O Estatuto da Criança e do Adolescente (ECA), criado em 1990, representou um grande avanço no processo de adoção ao priorizar o melhor interesse da criança e do adolescente. Apesar de ser um importante instrumento de garantia de direitos e de construção familiar, o processo adotivo no Brasil ainda enfrenta entraves significativos, como a burocracia excessiva, a lentidão dos trâmites e os perfis restritos definidos por muitos adotantes.
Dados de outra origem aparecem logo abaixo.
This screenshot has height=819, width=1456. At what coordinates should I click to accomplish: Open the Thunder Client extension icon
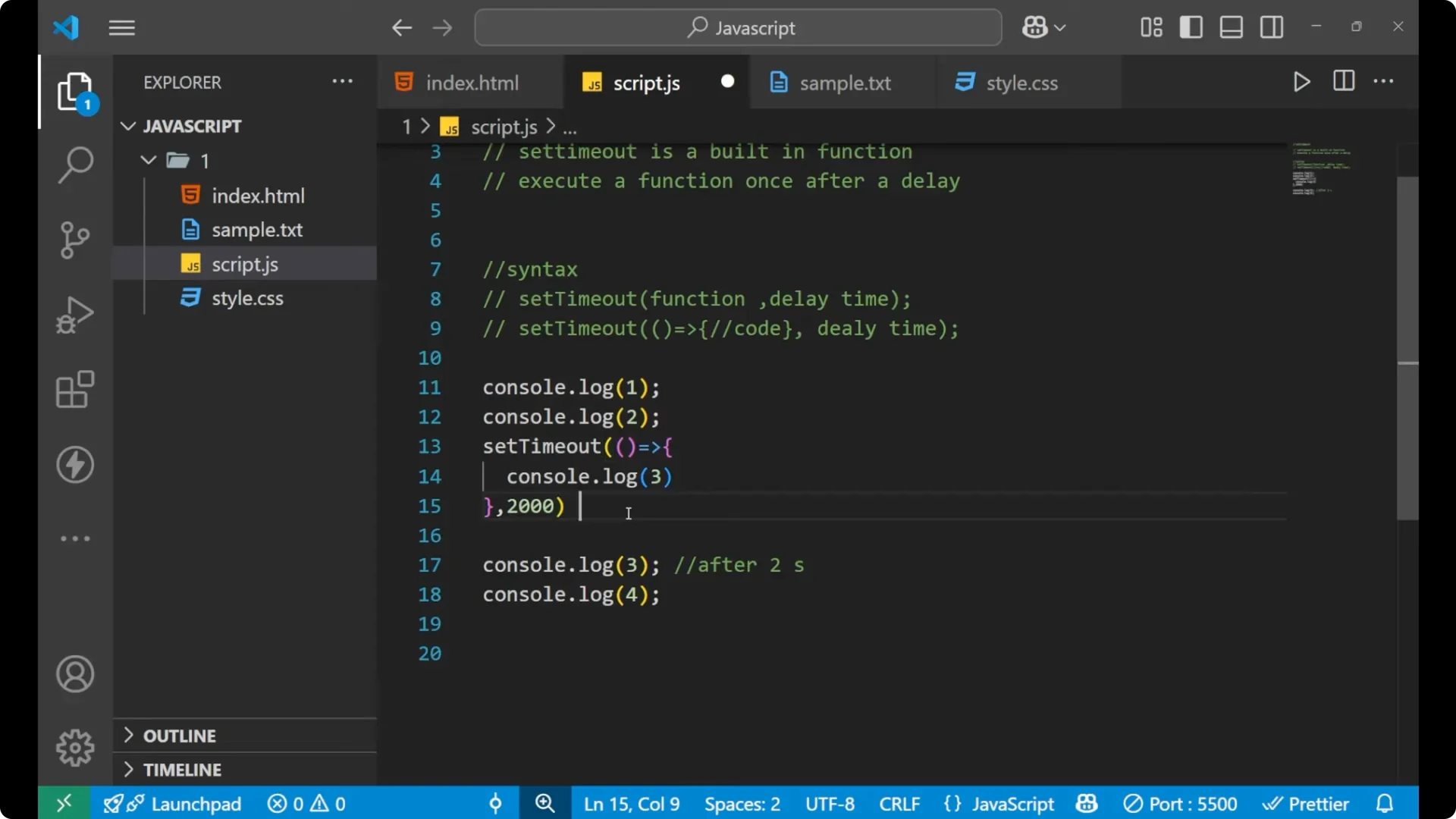coord(74,465)
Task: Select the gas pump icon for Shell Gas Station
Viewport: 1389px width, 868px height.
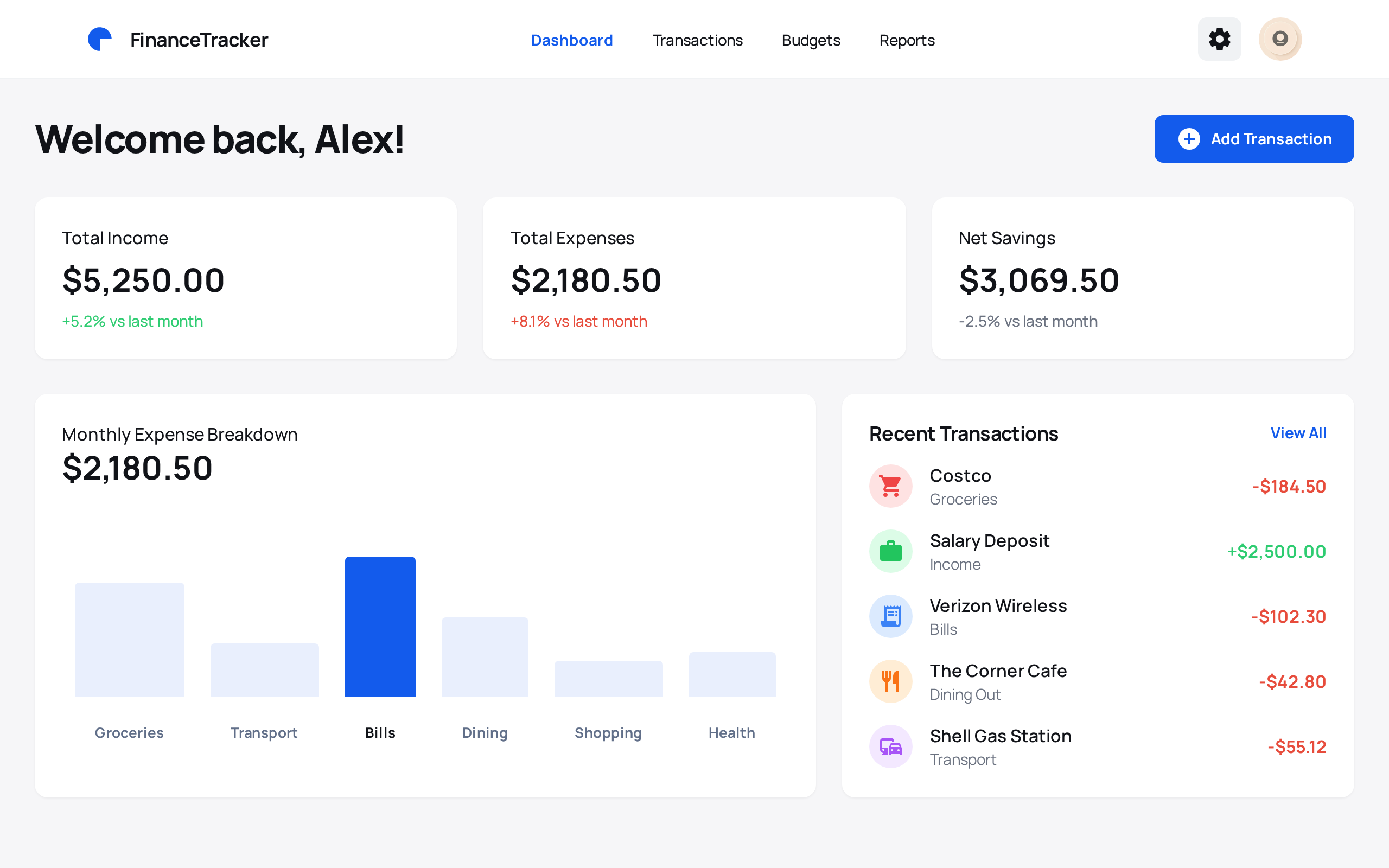Action: 890,746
Como consequência, viver em abrigos, seja por abandono ou por outros motivos, ainda é a realidade de muitas crianças e adolescentes.

Primeiramente, a lentidão da burocracia no processo de adoção no Brasil é um dos principais desafios para que a adoção ocorra de forma efetiva. O processo envolve diversas etapas, como entrevistas, cursos e avaliações, que muitas vezes se estendem por anos. Como consequência, esse percurso prolongado pode desestimular as famílias e aumentar o tempo de permanência das crianças nos abrigos.

A Constituição Federal, em seu artigo 227, determina que é dever do Estado garantir à criança e ao adolescente o direito à convivência familiar. No entanto, a morosidade do sistema impede que esse direito seja plenamente assegurado, uma vez que muitas crianças aguardam por anos a oportunidade de viver em um lar.

Ademais, a exigência por perfis específicos de adotantes é outro fator que contribui para a permanência de crianças nos abrigos até atingirem a maioridade. A maioria das famílias manifesta preferência por bebês brancos e sem irmãos, enquanto crianças mais velhas, negras ou que possuem irmãos acabam permanecendo esquecidas no sistema de adoção. Dados do Cadastro Nacional de Adoção indicam que grande parte dos adotantes deseja meninas brancas com menos de dois anos, enquanto a maioria das crianças disponíveis não corresponde a esse perfil.

Portanto, é fundamental adotar medidas que superem os desafios que dificultam a efetivação da adoção no Brasil. Cabe ao Poder Judiciário agilizar os trâmites legais, por meio da digitalização dos processos, a fim de reduzir o tempo de espera tanto das famílias quanto das crianças. Paralelamente, o Ministério da Educação deve promover campanhas educativas nacionais, por meio das escolas e das mídias sociais, com o objetivo de desconstruir preconceitos e ampliar a conscientização sobre a adoção.